Tasks for this exercise:
(1) Answer these questions from the court opinion on the teacher's salary step:
(a) On what date did the petitioner receive the salary check that the Board says triggered the 90-day period?
(b) In Anson v. Bridgeton Bd. of Educ., how many teachers had salaries set higher than they were entitled to?
(c) Who wrote the February 8, 1984 letter that denied the petitioner's request?
(2) Carry on the court opinion on the teacher's salary step, picking up after its last sentence and keeping its style.

Extracted text:
___

Any member holding office, position or employment in any school district of this state, shall be entitled annually to an employment increment until he shall have reached the maximum salary provided in the appropriate training level column in the preceding section.

The Supreme Court disagreed and reversed, concluding that a teacher’s entitlement to a salary increase under N.J.S.A. 18A:29-8 is subject to denial by a school board “for inefficiency or other good cause.” 96 N.J. at 593; N.J.S.A. 18A:29-14. The Court distinguished the credit received by veterans under N.J.S.A. 18A:29-11 which the Supreme Court had previously ruled in Lavin v. Hackensack Bd. of Educ., 90 N.J. 145 (1982), was a statutory entitlement, rather than an element of the employment contract.

*156In this case, the Board relies upon the conclusion of the Supreme Court in North Plainfield that receipt by the teachers of their first salary check in September 1979 constituted sufficient notice to trigger the 90-day time period of N.J.A.C. 6:24-1.2. Thus, they argue when petitioner here received his salary check on November 9, 1983, the 90-day time period was also triggered.

Petitioner relies upon North Plainfield for the proposition that once he began the 1983-84 school year at step 15 on the salary guide, he had a vested right to that salary, as a tenured teacher whose compensation could not be reduced under N.J.S.A. 18A:28-5 and N.J.S.A. 18A:6-10. Petitioner also cites a series of school law decisions to that effect, particularly Anson v. Bridgeton Bd. of Educ., 1972 S.L.D. 638, in which three teachers’ salaries were set at a higher level than that to which each was entitled, and the commissioner ruled that the teachers had acquired vested rights to the salaries established for them by the board’s adoption of their salary placement, saying:

If there had been a mistake in the placement of petitioners on the salary guide, it was not of their making and they cannot, as teachers under tenure, be deprived of a right they had acquired by the action of the board in fixing their salaries for the 1970-71 school year.

Unfortunately, the per curiam decision of the Supreme Court in North Plainfield invites support for both positions. As to notice, it can certainly be argued that petitioner here had the same type of notice as petitioners in North Plainfield of the action about which they complained in their petition of appeal. In North Plainfield, the complaint of petitioners was the subject of a grievance by their union which went through the entire process resulting in an arbiters decision in favor of the board. This, of course, is not unlike the steps taken by petitioner here, who immediately complained to the personnel, payroll and business office in November 1983, retained counsel who wrote a letter in December 1983, and who requested action by his letter of January 30, 1984, which resulted in the denial of *157his request by the February 8, 1984 letter from the assistant superintendent.

___

Information supplied:
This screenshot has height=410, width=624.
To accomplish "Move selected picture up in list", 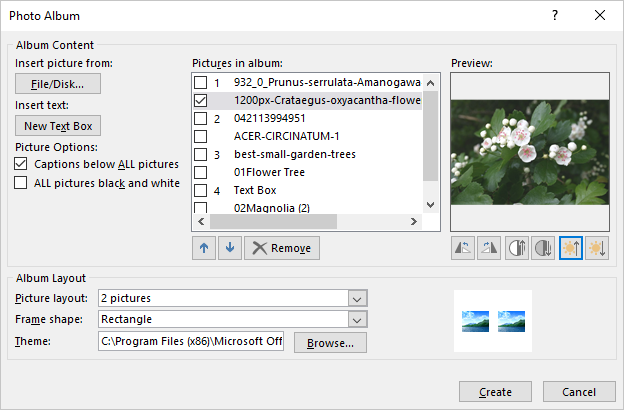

___

Task-by-task results:
(1)
(a) November 9, 1983
(b) Three
(c) The assistant superintendent

(2)
Nonetheless, we cannot conceive the Supreme Court would apply the principle which appears to evolve from North Plainfield to the facts in this case. Petitioner was offered a contract at step 15 which he accepted and upon which he began working in September 1983. The unilateral decision of someone (apparently not the official act of the Board) to correct an error allegedly made in September 1981, by reducing petitioner to step 14, appears to us to violate the Teachers’ Tenure Act by reducing his compensation in violation of N.J.S.A. 18A:6-10, notwithstanding that the adoption of the new contract in October 1983 resulted in a small increase in petitioner’s salary because he was reduced from step 15 to step 14. In our opinion, it is unnecessary in this case to decide whether a tenured teacher’s salary becomes a statutory right equivalent to the credit for military service as teaching experience under N.J.S.A. 18A:29-11 as the Appellate Division apparently concluded in North Plainfield. The one-step reduction on the salary guide in this case did not occur at the outset of a new school year as in North Plainfield, but after both parties had undertaken performance of the contract for the school year 1983-84. In our opinion, this circumstance removes this case from the principles established in North Plainfield.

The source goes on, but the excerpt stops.